Aim of the task: Recast the rows from the line with "Image resolution: width=1080" to the line with "click(x=35, y=1245)" as a numbered list, leaving out blank lines.

Material provided:
◇ ◇ ◇ ◇ ◇

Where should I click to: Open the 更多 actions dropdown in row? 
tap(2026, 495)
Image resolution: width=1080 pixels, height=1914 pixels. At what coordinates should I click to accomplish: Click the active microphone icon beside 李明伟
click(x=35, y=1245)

◇ ◇ ◇ ◇ ◇

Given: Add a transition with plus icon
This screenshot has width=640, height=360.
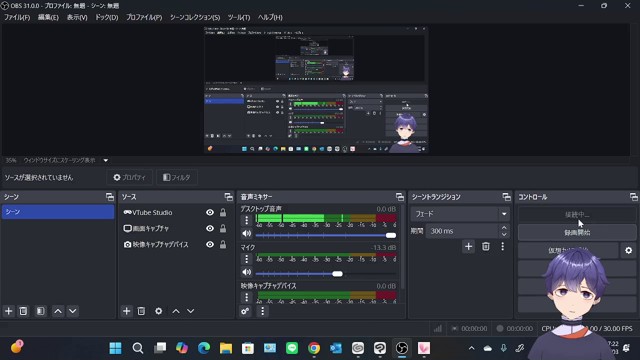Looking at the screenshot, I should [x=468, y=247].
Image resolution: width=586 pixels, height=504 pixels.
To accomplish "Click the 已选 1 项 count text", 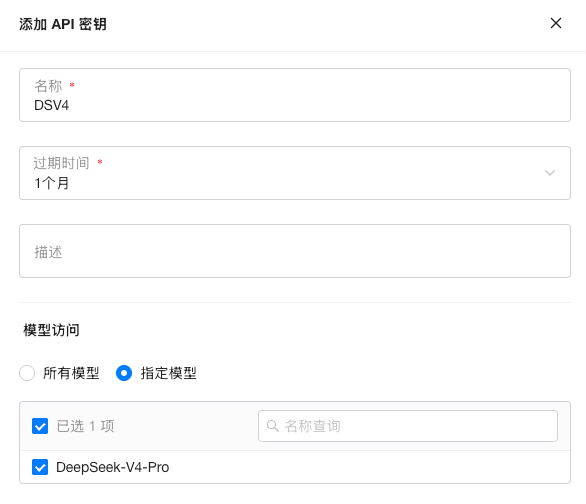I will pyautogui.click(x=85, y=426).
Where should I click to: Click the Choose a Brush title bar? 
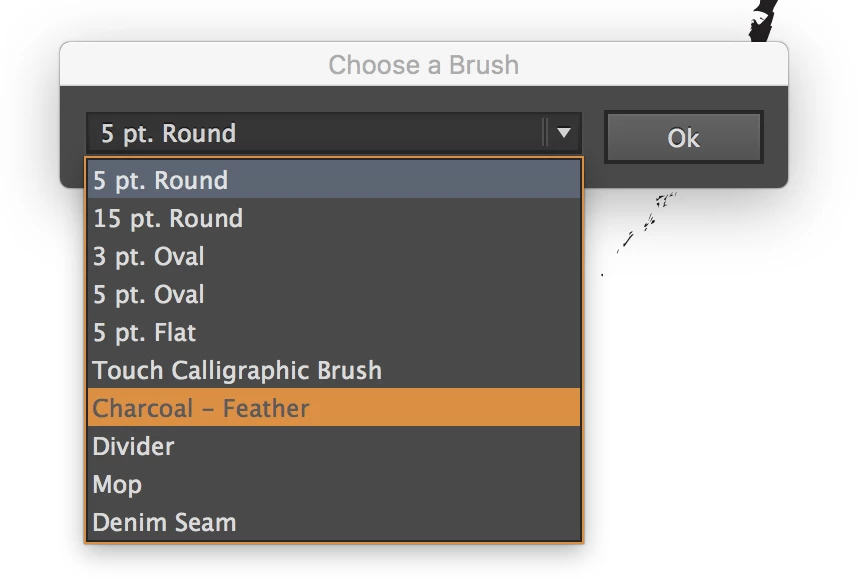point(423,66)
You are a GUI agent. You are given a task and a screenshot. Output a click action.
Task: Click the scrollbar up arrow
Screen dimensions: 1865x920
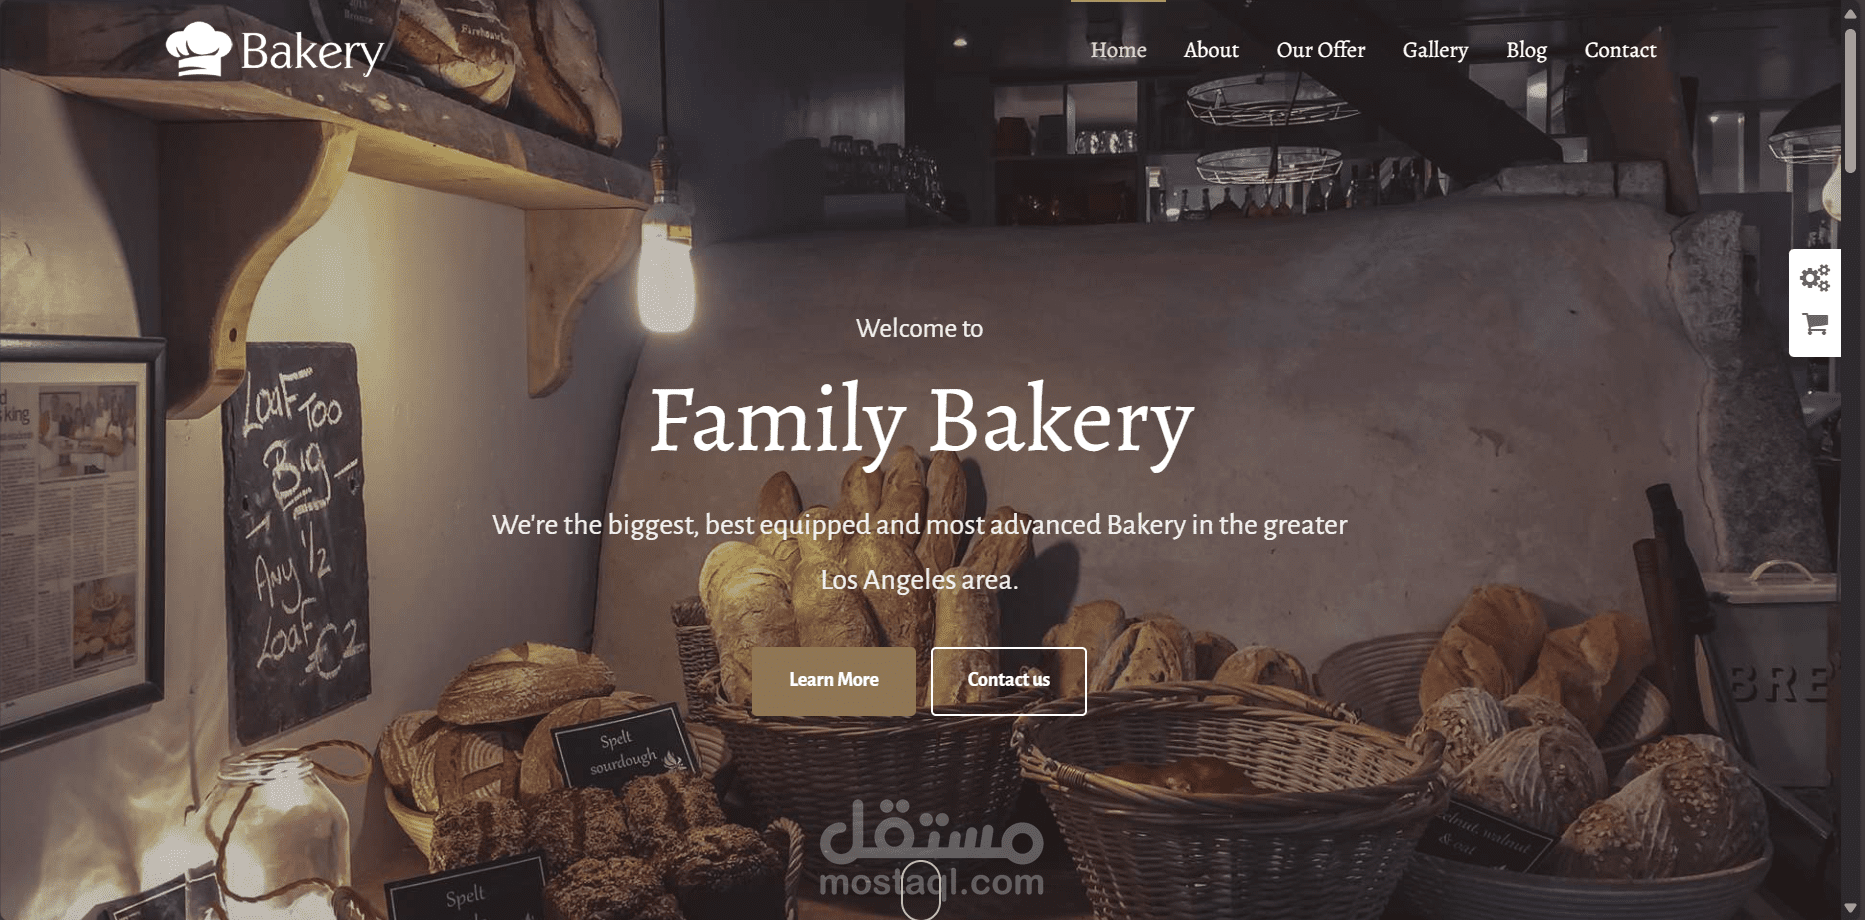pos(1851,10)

◇ ◇ ◇ ◇ ◇

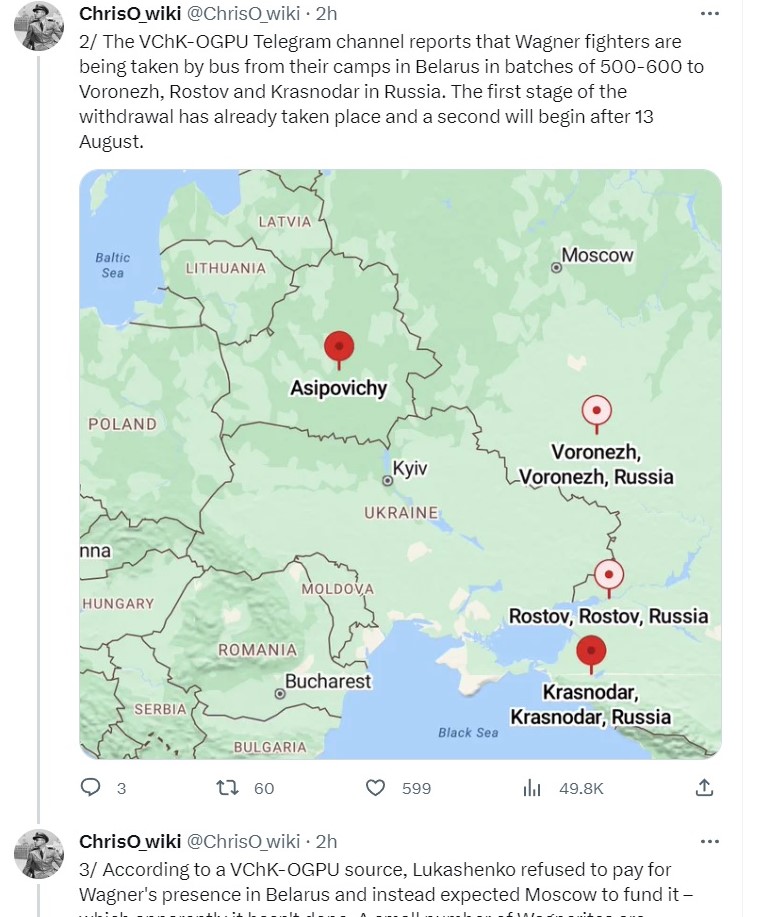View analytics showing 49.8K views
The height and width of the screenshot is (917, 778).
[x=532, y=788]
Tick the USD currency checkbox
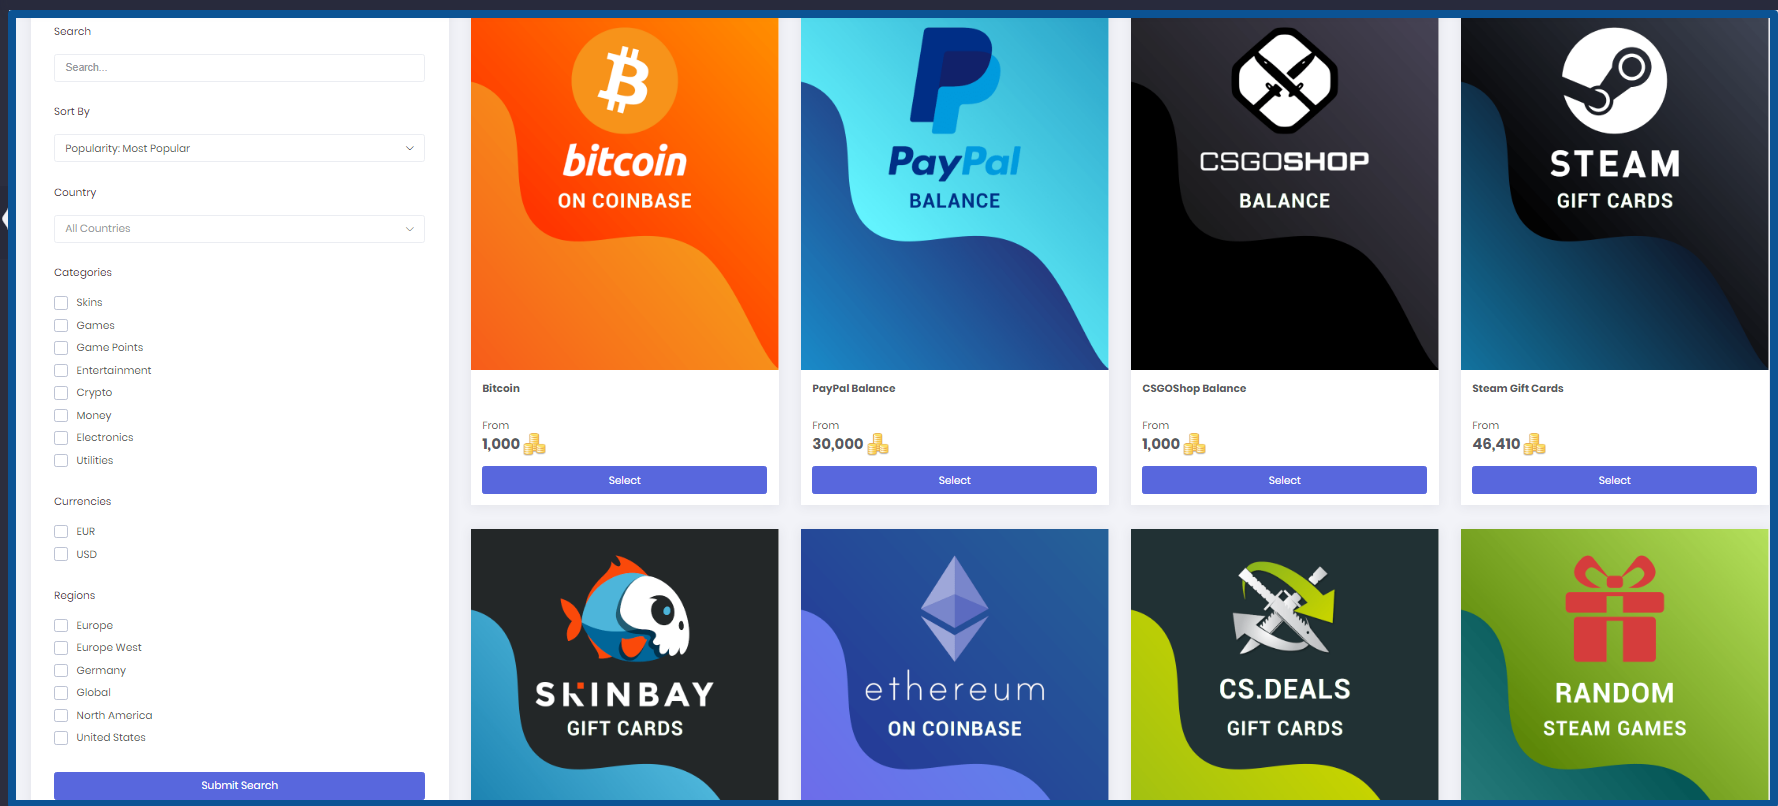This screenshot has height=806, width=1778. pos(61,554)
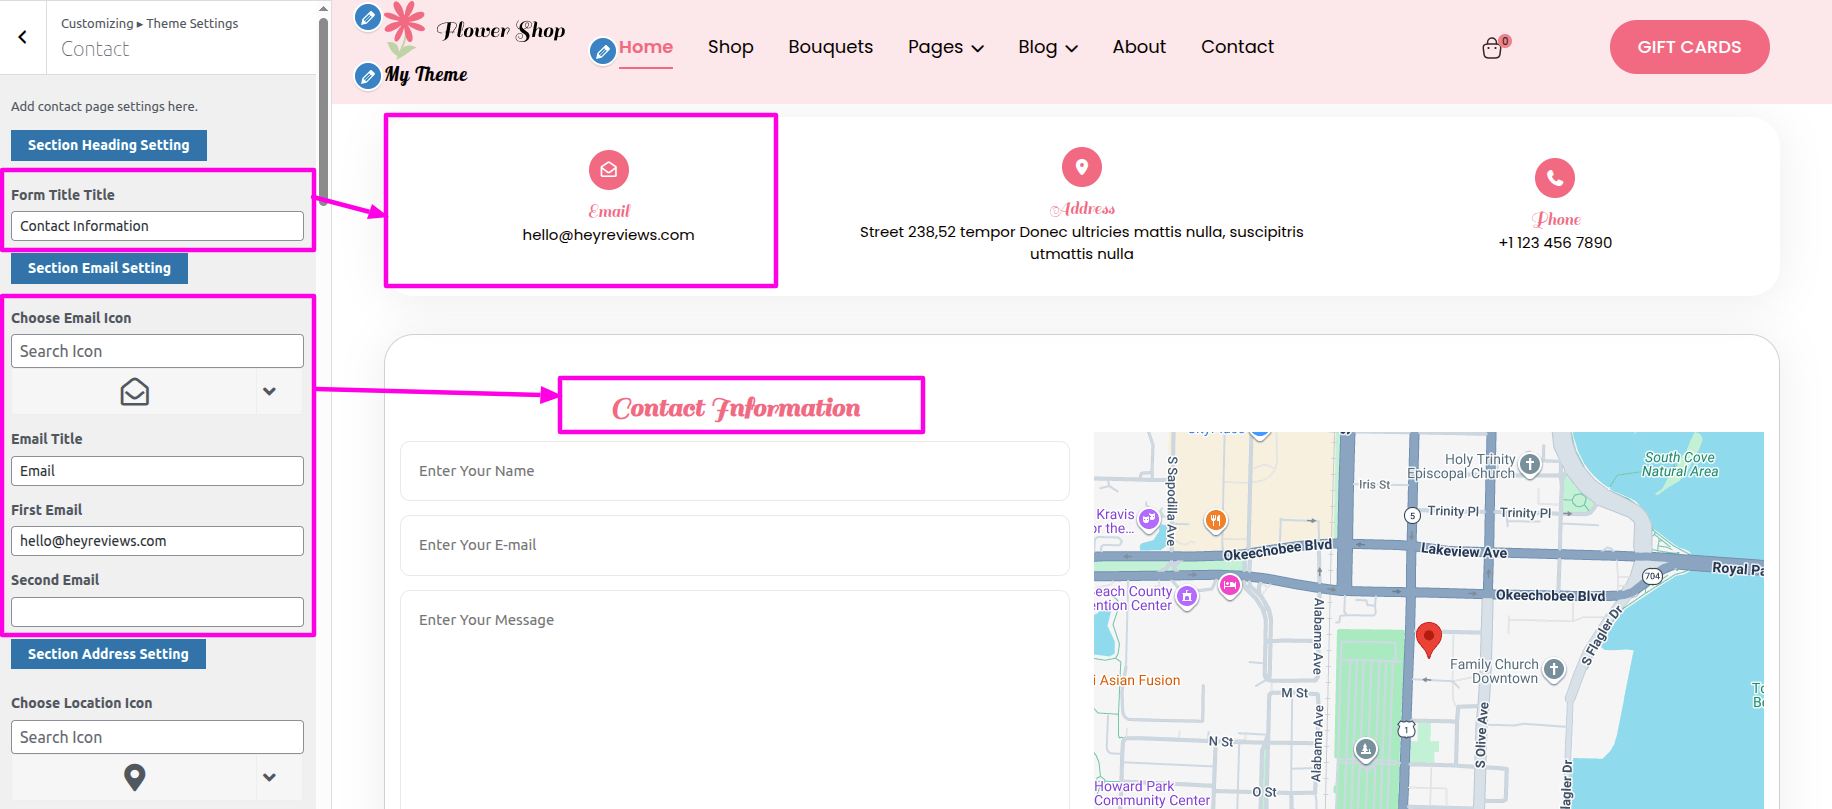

◇ ◇ ◇ ◇ ◇

Exercise output:
1. Image resolution: width=1080 pixels, height=1914 pixels. At what coordinates should I click to accomplish: Click the active microphone icon beside 李明伟
2. click(x=35, y=1245)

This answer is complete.